### Problem statement
Below are the records; copy each line in which "computer" occurs.

### Records for this exercise
- Opening Delimiter -
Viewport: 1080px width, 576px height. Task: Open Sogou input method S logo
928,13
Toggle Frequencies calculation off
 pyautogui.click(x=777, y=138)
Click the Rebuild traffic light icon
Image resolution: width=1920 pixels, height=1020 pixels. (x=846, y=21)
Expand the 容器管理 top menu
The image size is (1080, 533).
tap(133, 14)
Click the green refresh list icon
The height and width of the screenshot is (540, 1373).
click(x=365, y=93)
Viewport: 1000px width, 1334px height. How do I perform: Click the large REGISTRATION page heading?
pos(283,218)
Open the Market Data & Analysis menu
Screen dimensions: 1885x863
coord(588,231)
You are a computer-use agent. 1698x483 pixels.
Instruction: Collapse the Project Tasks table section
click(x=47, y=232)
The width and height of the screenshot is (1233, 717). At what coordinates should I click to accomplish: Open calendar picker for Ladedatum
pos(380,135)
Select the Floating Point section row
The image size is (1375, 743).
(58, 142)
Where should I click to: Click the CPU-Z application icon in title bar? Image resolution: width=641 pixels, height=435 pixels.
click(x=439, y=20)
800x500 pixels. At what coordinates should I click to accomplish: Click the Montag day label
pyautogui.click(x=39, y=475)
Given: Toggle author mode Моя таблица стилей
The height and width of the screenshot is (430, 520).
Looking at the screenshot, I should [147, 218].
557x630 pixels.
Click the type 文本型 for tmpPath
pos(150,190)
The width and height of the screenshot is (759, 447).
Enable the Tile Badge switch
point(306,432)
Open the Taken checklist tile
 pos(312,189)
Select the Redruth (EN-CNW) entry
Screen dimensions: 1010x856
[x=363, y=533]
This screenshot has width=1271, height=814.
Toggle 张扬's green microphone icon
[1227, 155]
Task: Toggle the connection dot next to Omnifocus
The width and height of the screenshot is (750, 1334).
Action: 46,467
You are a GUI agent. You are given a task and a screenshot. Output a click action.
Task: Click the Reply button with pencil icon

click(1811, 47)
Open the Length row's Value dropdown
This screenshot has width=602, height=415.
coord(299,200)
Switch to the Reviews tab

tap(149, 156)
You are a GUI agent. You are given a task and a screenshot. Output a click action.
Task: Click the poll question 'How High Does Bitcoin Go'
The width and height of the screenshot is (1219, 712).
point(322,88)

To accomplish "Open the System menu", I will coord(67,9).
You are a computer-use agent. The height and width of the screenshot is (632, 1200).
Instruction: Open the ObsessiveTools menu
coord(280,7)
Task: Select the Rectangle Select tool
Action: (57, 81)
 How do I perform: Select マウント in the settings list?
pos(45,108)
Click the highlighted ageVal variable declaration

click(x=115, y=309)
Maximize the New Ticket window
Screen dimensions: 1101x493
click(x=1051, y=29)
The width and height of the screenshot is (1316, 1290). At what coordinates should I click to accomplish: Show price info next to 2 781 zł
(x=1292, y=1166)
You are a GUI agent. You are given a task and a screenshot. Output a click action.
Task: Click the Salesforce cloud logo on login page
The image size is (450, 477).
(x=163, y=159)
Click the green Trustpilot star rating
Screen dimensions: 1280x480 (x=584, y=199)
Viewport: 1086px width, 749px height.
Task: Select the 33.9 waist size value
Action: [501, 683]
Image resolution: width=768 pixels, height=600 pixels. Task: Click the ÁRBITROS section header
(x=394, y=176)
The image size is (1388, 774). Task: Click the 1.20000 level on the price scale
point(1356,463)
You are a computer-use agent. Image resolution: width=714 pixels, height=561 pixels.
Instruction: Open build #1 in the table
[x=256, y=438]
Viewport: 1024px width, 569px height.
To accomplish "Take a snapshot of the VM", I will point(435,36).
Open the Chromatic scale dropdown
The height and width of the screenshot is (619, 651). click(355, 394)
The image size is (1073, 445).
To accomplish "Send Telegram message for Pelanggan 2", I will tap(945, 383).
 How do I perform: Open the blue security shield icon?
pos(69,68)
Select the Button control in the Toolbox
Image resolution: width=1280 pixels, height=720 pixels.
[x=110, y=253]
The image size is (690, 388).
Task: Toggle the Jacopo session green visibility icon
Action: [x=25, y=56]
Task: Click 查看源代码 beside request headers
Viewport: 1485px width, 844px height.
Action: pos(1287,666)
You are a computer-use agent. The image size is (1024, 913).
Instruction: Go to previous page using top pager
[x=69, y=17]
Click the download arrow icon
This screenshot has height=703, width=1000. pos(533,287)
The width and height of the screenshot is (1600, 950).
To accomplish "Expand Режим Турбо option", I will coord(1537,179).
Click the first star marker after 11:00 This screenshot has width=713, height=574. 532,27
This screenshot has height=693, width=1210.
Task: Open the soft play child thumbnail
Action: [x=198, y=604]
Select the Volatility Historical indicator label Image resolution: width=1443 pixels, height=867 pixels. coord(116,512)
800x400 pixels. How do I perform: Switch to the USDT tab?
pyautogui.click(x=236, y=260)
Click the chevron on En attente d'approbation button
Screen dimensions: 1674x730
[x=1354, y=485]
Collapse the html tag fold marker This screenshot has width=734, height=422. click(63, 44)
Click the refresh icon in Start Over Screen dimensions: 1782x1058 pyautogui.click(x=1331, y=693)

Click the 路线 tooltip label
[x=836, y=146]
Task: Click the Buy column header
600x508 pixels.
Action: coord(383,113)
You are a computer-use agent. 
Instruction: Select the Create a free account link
- Closing Delimiter -
### Answer to this problem
You are a computer-use agent. 1698x483 pixels.
You are a computer-use agent. The height and width of the screenshot is (632, 1200).
You are a computer-use agent. Image resolution: width=714 pixels, height=561 pixels.
You are a computer-use agent. The image size is (1024, 913).
You are a computer-use agent. 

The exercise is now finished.